__Exercise goal__: Copy the rows starting at the line that contains "Click the heart emoji after 'even better'" and ending at the line that contains "click(x=156, y=132)", substituting "smiley" for "heart" and keeping everything else the same. Leave the pictures out.

__Task data__:
▬▬▬
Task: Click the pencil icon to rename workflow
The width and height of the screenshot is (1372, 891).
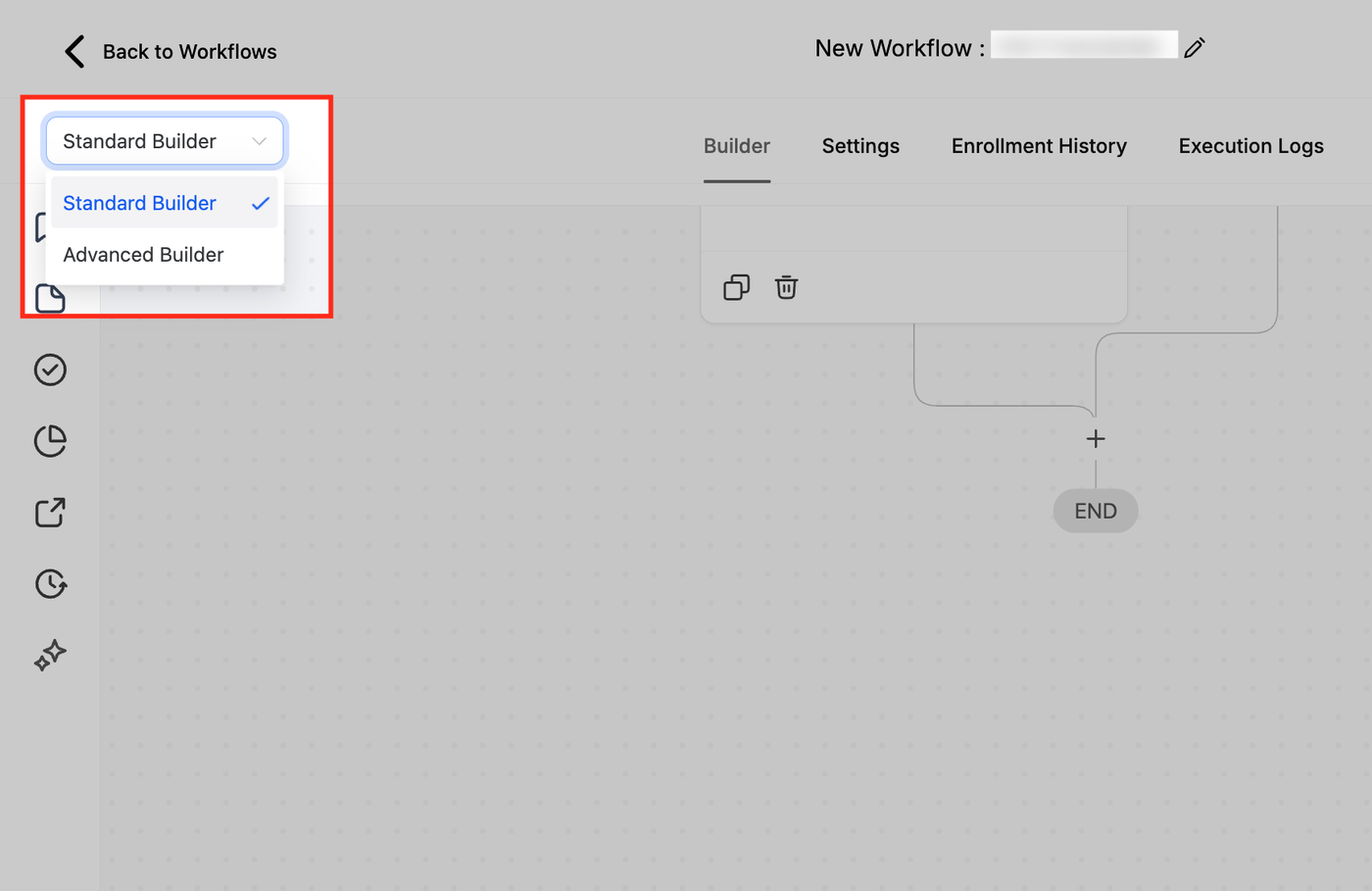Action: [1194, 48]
▬▬▬
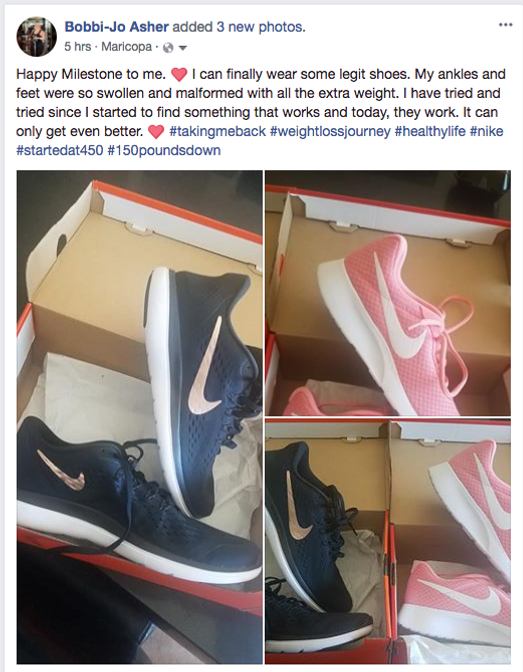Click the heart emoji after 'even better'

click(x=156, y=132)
▬▬▬
__Finished exercise__:
Click the smiley emoji after 'even better'

click(x=156, y=132)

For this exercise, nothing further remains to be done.